## Exercise
Copy the data below word for word, from the line with "Choral (68, 229)" up to and including the line with "Return to top of page (355, 542)". Leave the pictures out.

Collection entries
⁂
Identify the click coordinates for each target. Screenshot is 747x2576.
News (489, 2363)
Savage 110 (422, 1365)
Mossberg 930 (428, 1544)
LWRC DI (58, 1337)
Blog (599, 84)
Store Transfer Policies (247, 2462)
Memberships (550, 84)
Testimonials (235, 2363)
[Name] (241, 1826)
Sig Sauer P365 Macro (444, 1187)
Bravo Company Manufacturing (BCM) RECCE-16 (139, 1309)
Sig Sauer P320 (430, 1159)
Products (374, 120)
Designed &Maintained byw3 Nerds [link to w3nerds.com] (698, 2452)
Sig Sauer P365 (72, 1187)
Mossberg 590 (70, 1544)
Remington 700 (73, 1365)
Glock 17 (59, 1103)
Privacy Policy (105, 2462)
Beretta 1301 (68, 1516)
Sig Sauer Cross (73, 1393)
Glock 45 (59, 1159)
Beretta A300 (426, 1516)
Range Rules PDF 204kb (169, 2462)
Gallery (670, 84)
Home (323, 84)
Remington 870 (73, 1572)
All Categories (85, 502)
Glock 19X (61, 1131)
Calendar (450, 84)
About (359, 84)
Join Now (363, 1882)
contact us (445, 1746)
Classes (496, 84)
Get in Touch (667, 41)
⁂
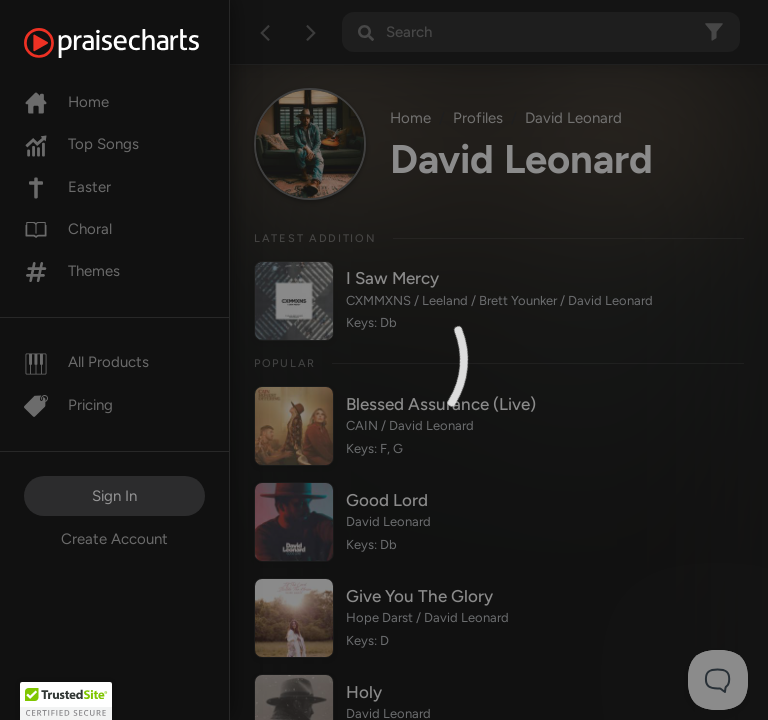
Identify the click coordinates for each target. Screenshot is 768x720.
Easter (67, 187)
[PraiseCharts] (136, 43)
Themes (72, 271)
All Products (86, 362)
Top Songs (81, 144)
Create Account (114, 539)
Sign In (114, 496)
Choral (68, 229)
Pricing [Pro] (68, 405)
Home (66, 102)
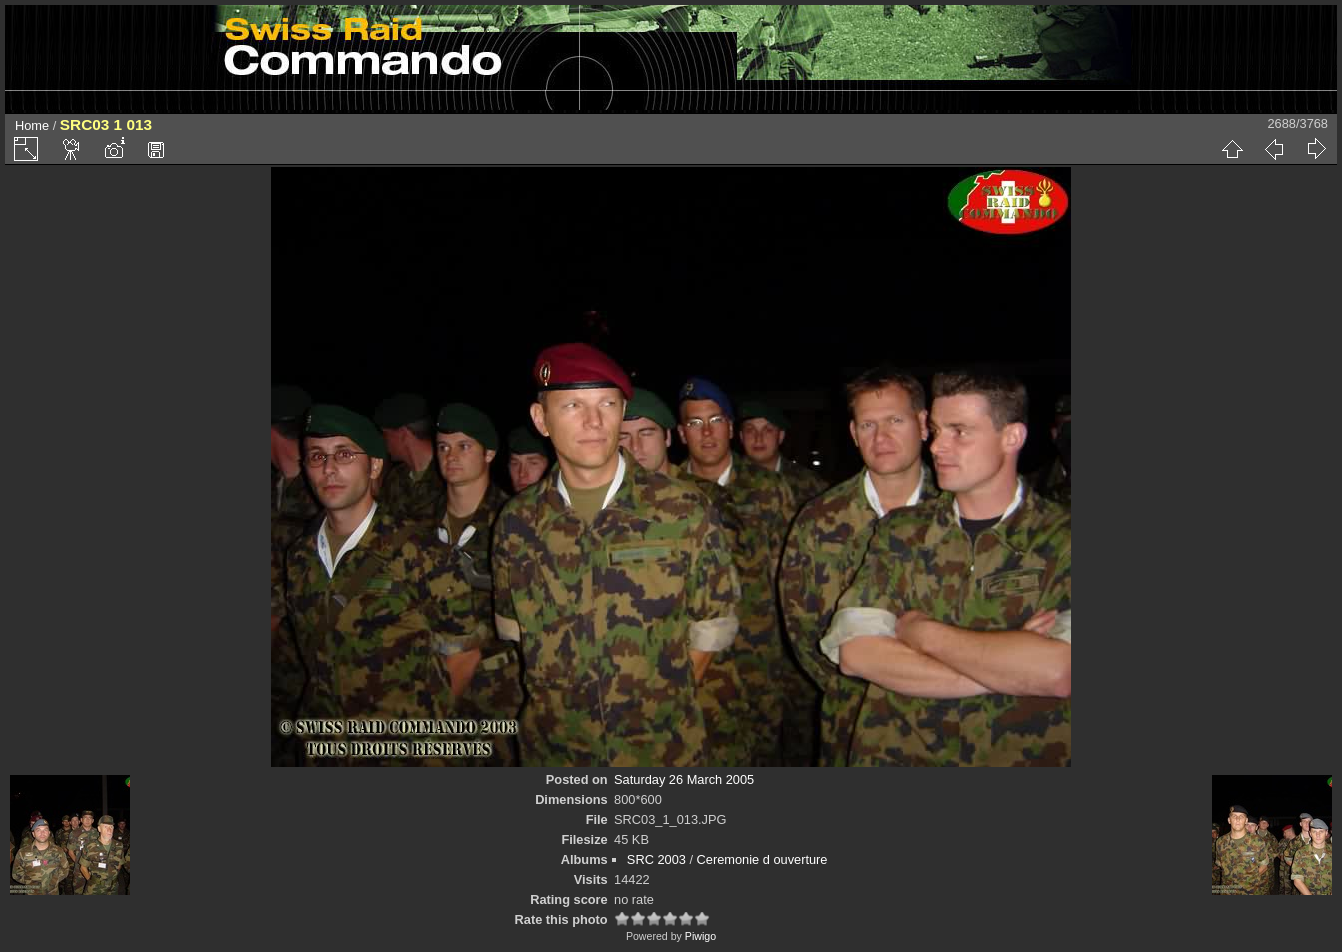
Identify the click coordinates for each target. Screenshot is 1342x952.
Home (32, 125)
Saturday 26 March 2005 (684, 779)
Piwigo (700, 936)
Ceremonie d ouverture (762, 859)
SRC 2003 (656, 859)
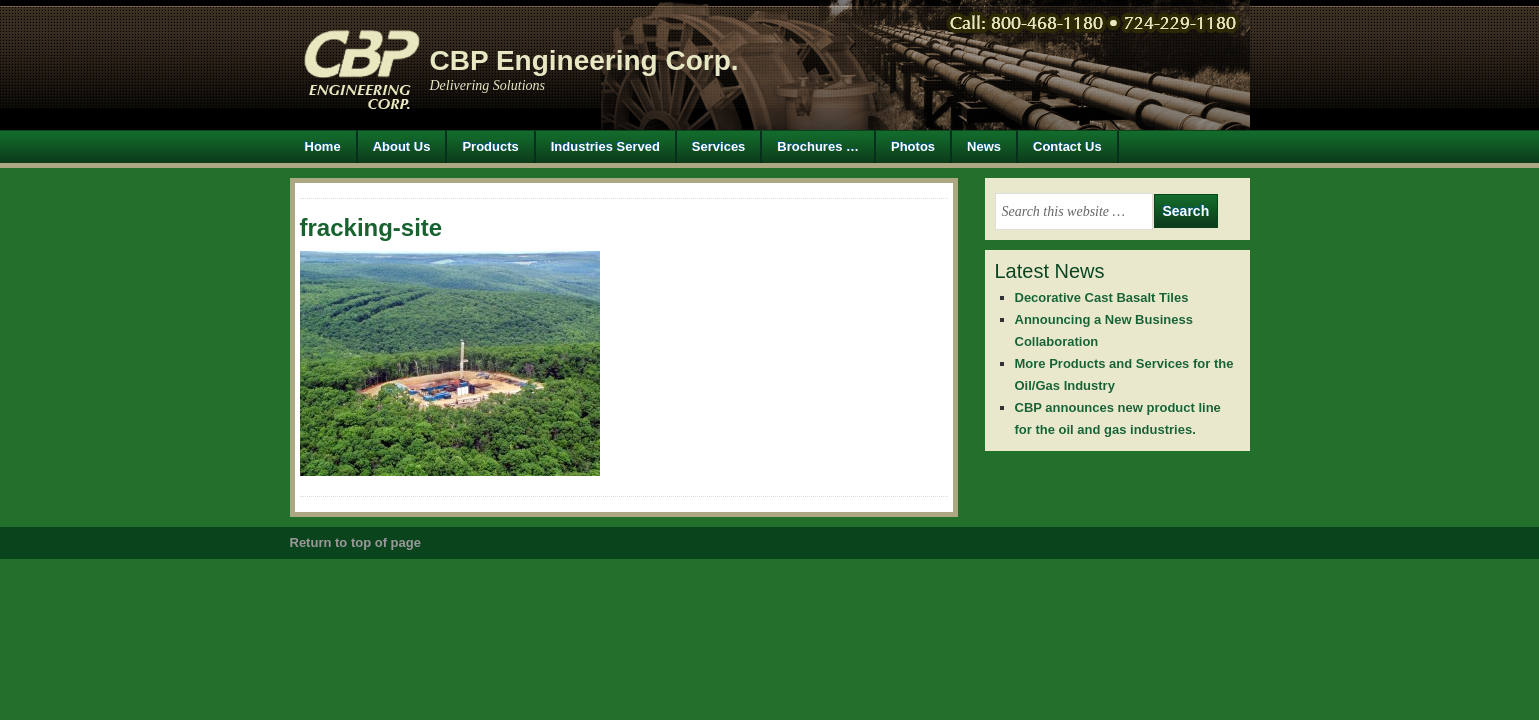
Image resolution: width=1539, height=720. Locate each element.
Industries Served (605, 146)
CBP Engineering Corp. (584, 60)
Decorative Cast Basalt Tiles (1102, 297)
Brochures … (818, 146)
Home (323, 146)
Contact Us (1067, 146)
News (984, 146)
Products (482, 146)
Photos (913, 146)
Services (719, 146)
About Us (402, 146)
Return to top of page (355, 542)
⁂
## Solution for this task
Choral (68, 229)
Pricing [Pro] (68, 405)
Home (66, 102)
Identify the click coordinates for each target. Screenshot is 1342x952.
Home (32, 125)
Saturday 26 March 2005 (684, 779)
Piwigo (700, 936)
Ceremonie d ouverture (762, 859)
SRC 2003 (656, 859)
Image resolution: width=1539, height=720. Locate each element.
Industries Served (605, 146)
CBP Engineering Corp. (584, 60)
Decorative Cast Basalt Tiles (1102, 297)
Brochures … (818, 146)
Home (323, 146)
Contact Us (1067, 146)
News (984, 146)
Products (482, 146)
Photos (913, 146)
Services (719, 146)
About Us (402, 146)
Return to top of page (355, 542)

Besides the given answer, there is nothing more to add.